Articles > 2023 Impacts

Respond to Needs of HMoob Farmers & Food Entrepreneurs

Community Food Systems integrate food production, processing, distribution, consumption, and disposal to enhance the environmental, economic, social, and nutritional health of a particular place. As such, community food systems offer an alternative vision to the dominant food system by shortening the length and increasing the transparency of food supply chains while emphasizing links between food, place, and culture as well as values such as social justice, sustainability, and resilience.

One of the ways that Extension’s Community Food Systems programming advances these goals is through the development and delivery of culturally and linguistically responsive education that promotes food safety, entrepreneurship, and local food market development. Ensuring the accessibility of this programming to HMoob audiences is a priority for Extension because HMoob residents comprise one of the largest immigrant populations in Wisconsin, and the State’s HMoob community includes many small-scale, direct-market vegetable growers.

In fact, with a HMoob population of approximately 58,000, Wisconsin is home to the third-largest HMoob community in the US. HMoob farmers are significant contributors to many of Wisconsin’s farmers markets. However, research has shown that there are a range of substantive, interpersonal, and resource-related barriers to providing training to HMoob farmers on topics such as food safety. Recent research also cites that an organization’s lack of understanding of Hmong communities can perpetuate inequitable access to programs and services. To address these barriers, Extension has worked to understand and respond to the training needs of HMoob farmers and food entrepreneurs.

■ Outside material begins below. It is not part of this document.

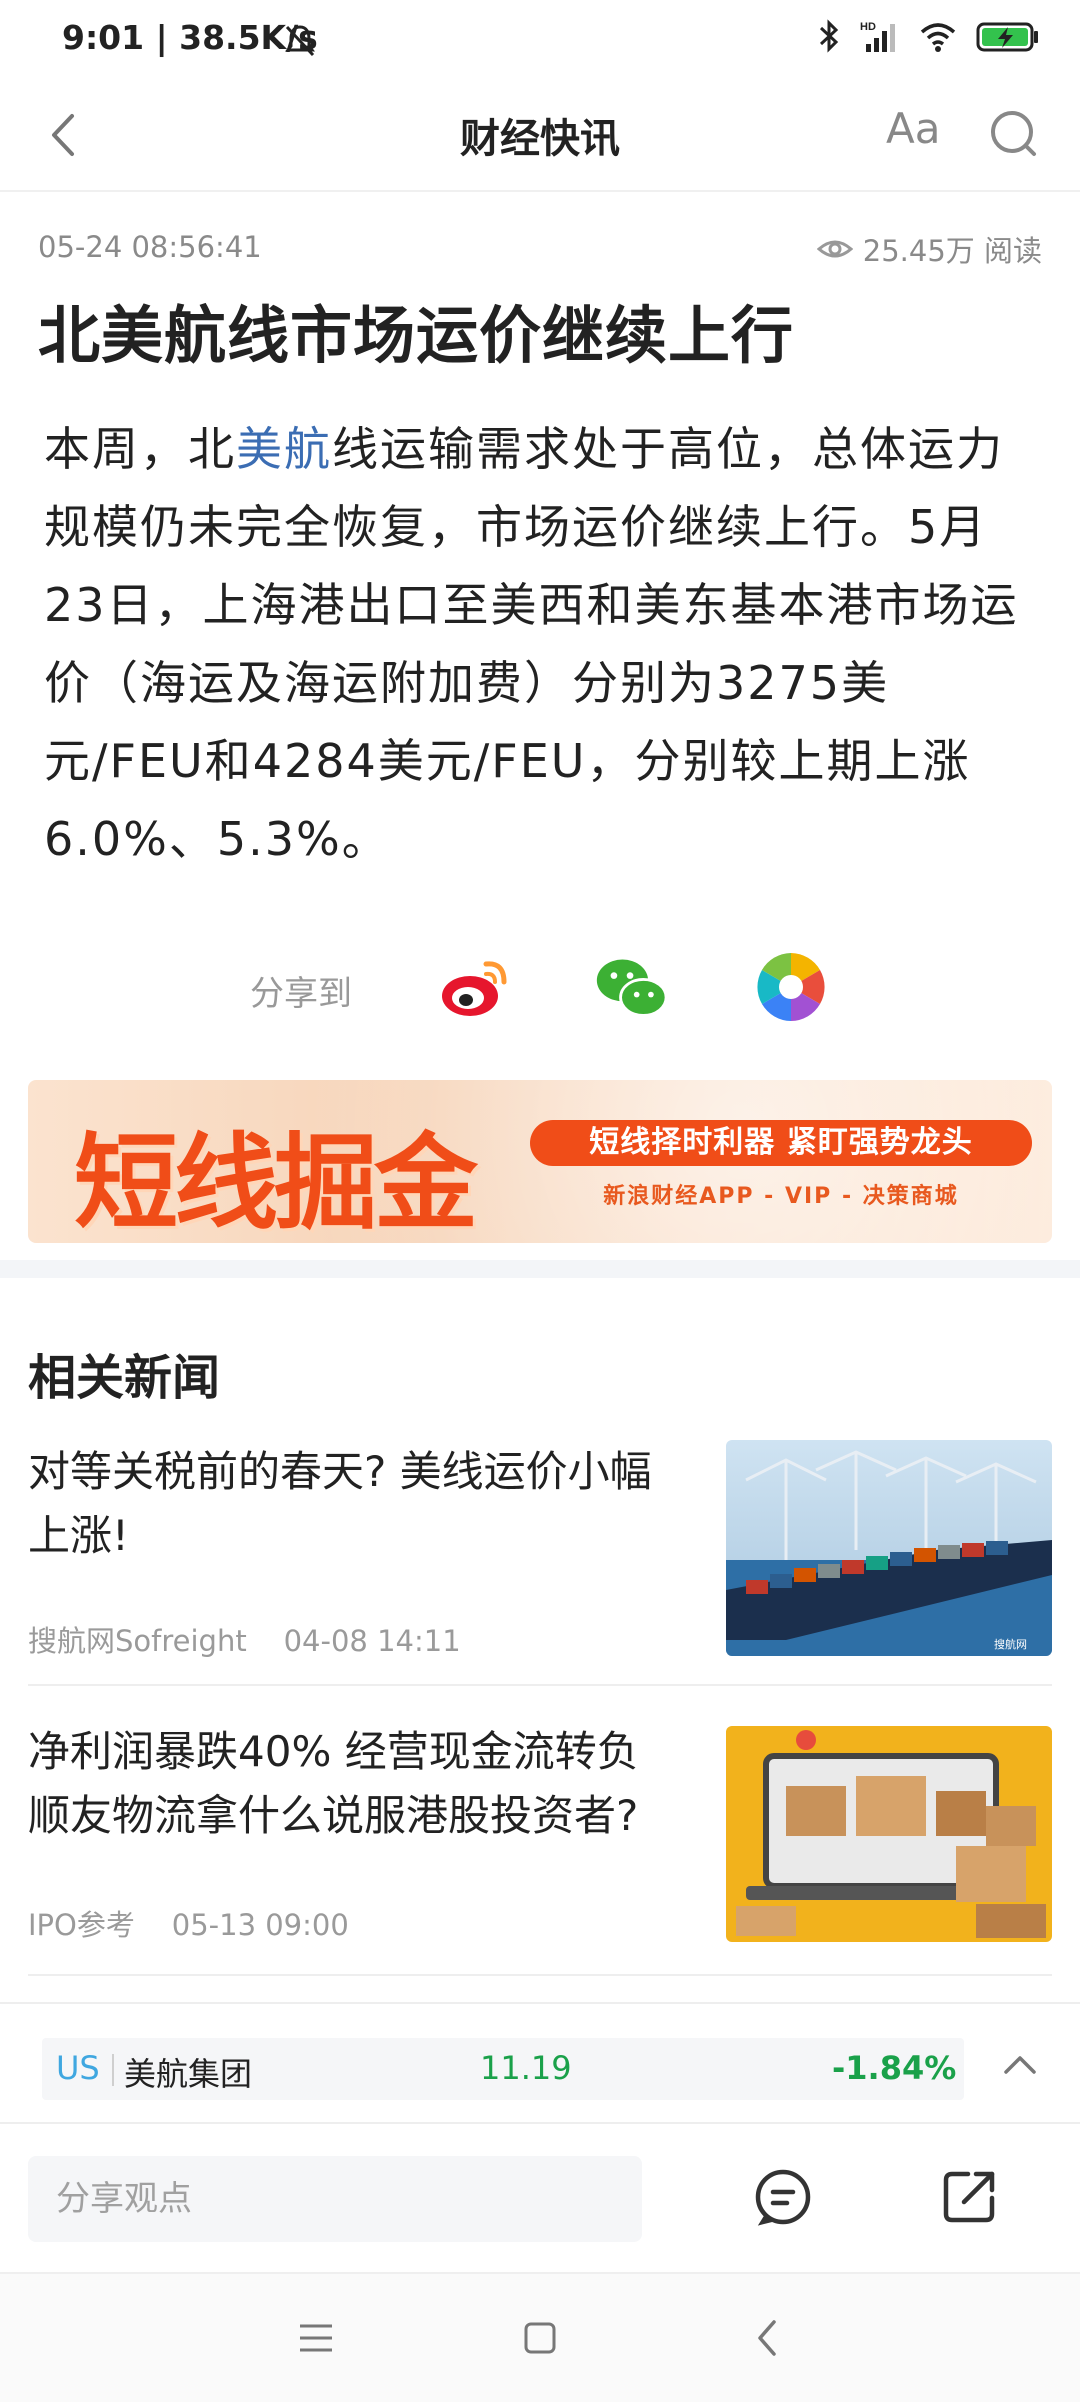  I want to click on status-icons: HD, so click(928, 36).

Looking at Food Safety, Licensing, & Regulations

Beginning in 2021, the UW-Madison Extension Community Food Systems Program began working with external partners such as the Wisconsin Department of Agriculture, Trade & Consumer Protection (DATCP) to develop more culturally and linguistically responsive educational programs for Wisconsin’s HMoob growers and food entrepreneurs. Training topics have included food safety, food licensing regulations for fresh and prepared foods, record keeping, land rental agreements, and grant programs for farmers. The objective of these trainings is to familiarize HMoob farmers and small-scale food entrepreneurs with resources, regulations, and best practices to improve the safety and success of their farm and food businesses. In 2023, there were eight training events, including a field day, that served over 175 majority HMoob farmers and food entrepreneurs.

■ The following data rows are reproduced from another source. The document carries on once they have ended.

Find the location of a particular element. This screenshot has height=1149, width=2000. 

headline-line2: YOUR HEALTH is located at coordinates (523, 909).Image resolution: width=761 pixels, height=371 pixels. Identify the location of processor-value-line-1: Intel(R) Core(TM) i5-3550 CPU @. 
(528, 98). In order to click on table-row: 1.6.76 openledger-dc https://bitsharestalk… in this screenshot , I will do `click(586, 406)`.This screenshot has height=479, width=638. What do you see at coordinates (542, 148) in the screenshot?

These trainings were developed and hosted by Extension in partnership with state agencies (e.g., DATCP) and farmer-serving organizations. They built on feedback from previous program participants, focus groups, and an in-person farmer survey conducted in HMoob by an Extension staff member and native speaker. As a result of this input, training promotion and design was modified to better serve HMoob farmers and food entrepreneurs by engaging trusted HMoob-led partner organizations, such as the Eau Claire Area Hmong Mutual Assistance Association, to serve as event host sites and co-promote the events to their members. Extension also modified training content and format to increase opportunities for hands-on participation. At one training session on food safety, participants built and took home produce wash stations. All trainings were conducted in both English and HMoob and were led by or in partnership with native HMoob speakers with professional experience in the fields of agriculture and community development.

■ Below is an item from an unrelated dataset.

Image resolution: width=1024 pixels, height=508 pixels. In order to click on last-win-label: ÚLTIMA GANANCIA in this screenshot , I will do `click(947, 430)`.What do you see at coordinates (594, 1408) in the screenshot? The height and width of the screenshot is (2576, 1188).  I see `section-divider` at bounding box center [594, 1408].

Lifting Underserved Communities

As a result of this programming, Extension reached new audiences, namely HMoob farmers and small-scale and aspiring food entrepreneurs. After (1) increasing our staff capacity to serve HMoob farmer and food business audiences and (2) making improvements to program outreach and design, HMoob participation records markedly increased. Demand even exceeded capacity for at least one of the trainings.

Additionally, participant evaluations show that participants gained valuable knowledge about topics such as food safety and licensing. For example, over 60% of the participants of the food licensing training reported have no prior training in food safety. And nearly 90% of the participants reported that they were more confident in their ability to meet county licensing requirements and to know where to find the appropriate information because of the training.

 Finally, participant evaluations showed the value of expanding access to new audiences. Participants remarked that they appreciated having culturally and linguistically accessible workshops on food and farming topics. As one participant commented: “Thank you for being cognizant of Asian based food scenarios.” Another participant remarked: “Thanks so much for hosting this workshop for the community! It was really exciting to see so many potential entrepreneurs, especially from the HMoob community. Appreciate the education and resources to empower and lift underserved communities!”